This chicken paprikash recipe is one of the very first meals I cooked for my husband. It's also one of his favorites, always a guaranteed hit at our place.
In fact, it ranks pretty highly in my own favorites, too. It's warm, and very flavorful, but it's also awesome comfort food. And for me, it brings up some great memories.
One of my best friends growing up was Hungarian, and her mom made real Hungarian chicken paprikash... and it was awesome. I never got the recipe, but years later I decided to find out how to make it. And I came up with this recipe!
It's been a long time, but it tastes just how I remember it.
I hope you like this chicken paprikash recipe as much as we do!
In a large pot, melt 1 tbsp of butter and the oil over medium heat. Add the chicken to the pot and brown it on all sides. Remove the chicken and set it aside.
Be sure not to overcrowd the pot or the chicken won't brown properly. You can always cook it in batches if you need to.
In the remaining oil/butter, cook the onions and garlic over medium heat until the onion is translucent. Remove and set aside.
Melt the remaining 2 tbsp of butter over medium low heat. Add the flour, stirring until it's well blended and forms a thick paste. Cook for 3-4 minutes, or until the mixture loses its raw flour smell.
Add the paprika, and cook for for 1-2 minutes.
Cooking the paprika intensifies its flavor. The longer you cook it, the more intense it gets, so you can adjust the cooking time to your liking. Just be sure not to let it burn!
Add the chicken stock, chili powder, and salt. Stir well, being sure to scrape up any brown bits left over from browning the chicken.
Cover and simmer gently until the chicken is cooked, about 15-20 minutes.
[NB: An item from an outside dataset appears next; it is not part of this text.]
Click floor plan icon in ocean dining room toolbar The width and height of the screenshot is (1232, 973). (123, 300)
Add the sour cream, and stir until blended.
Serve, and enjoy!
For this chicken paprikash recipe, you can use any chicken parts you like. Bone-in or boneless, skin or no skin, white or dark meat... it all works. Just pick whatever you like best!
Hungarian paprika is a particularly flavorful kind of paprika. It's not always available in regular grocery stores, so you may have to find a specialty European store. If you can't find any, sweet paprika will do alright. But if you can find it, it's worth it!
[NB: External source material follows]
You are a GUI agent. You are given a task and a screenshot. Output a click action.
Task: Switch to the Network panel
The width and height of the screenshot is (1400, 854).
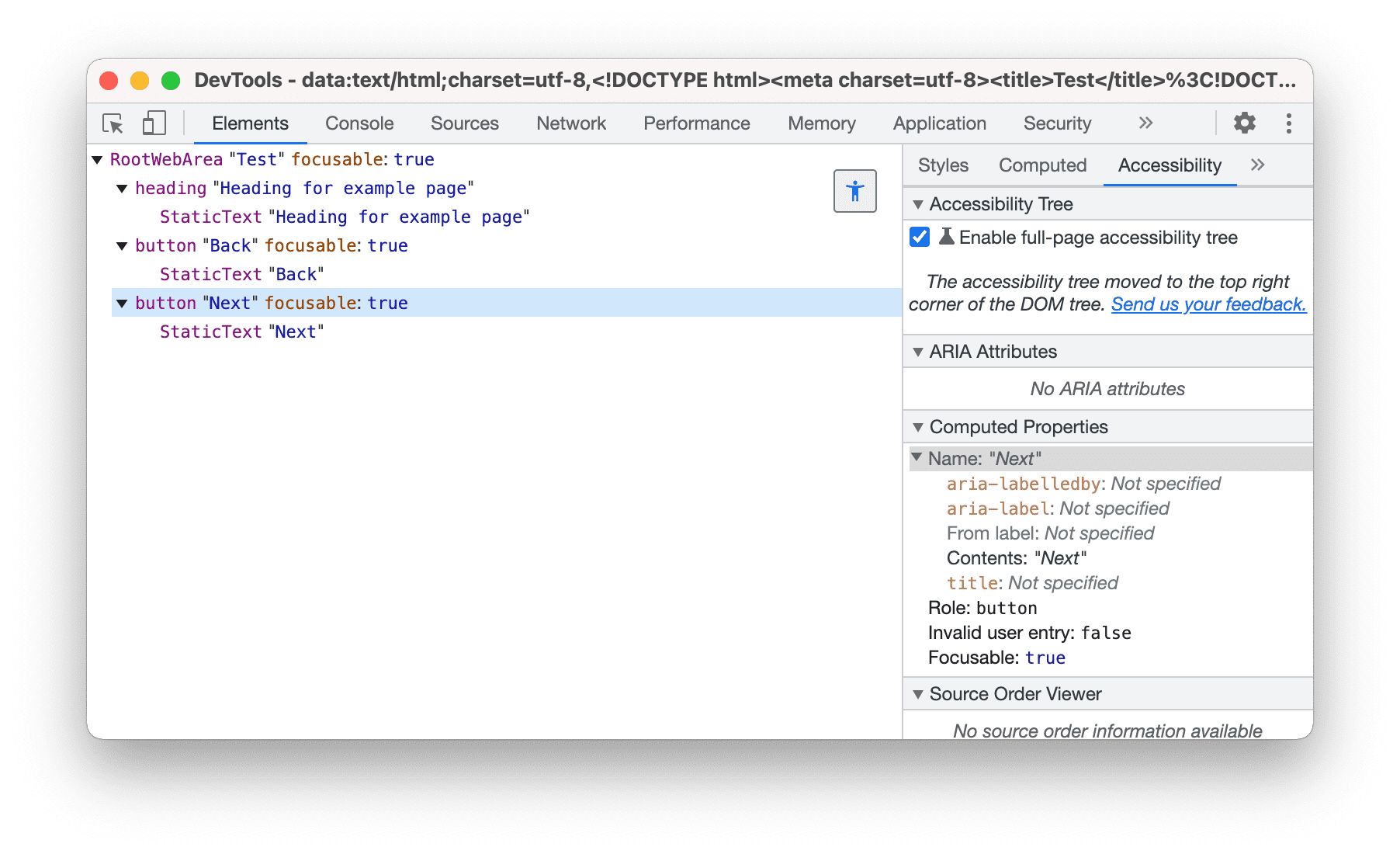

I usually serve this over rice, or sometimes noodles. Some say that the traditional way of serving it is over spätzle, a type of egg noodle, but that probably varies from region to region.
I've used both regular and light sour cream, and to be honest, it really doesn't make a difference at all. So if you're concerned about it, you may as well go light. It'll still be awesome!
I've found out that some people like to add bell peppers or other veggies to the mix. I prefer it plain, with a hot vegetable on the side, but you can try it out to see how you like it.
You can saute some peppers or mushrooms with the onions, or add in a small can of diced tomatoes with the sour cream... or anything else you like.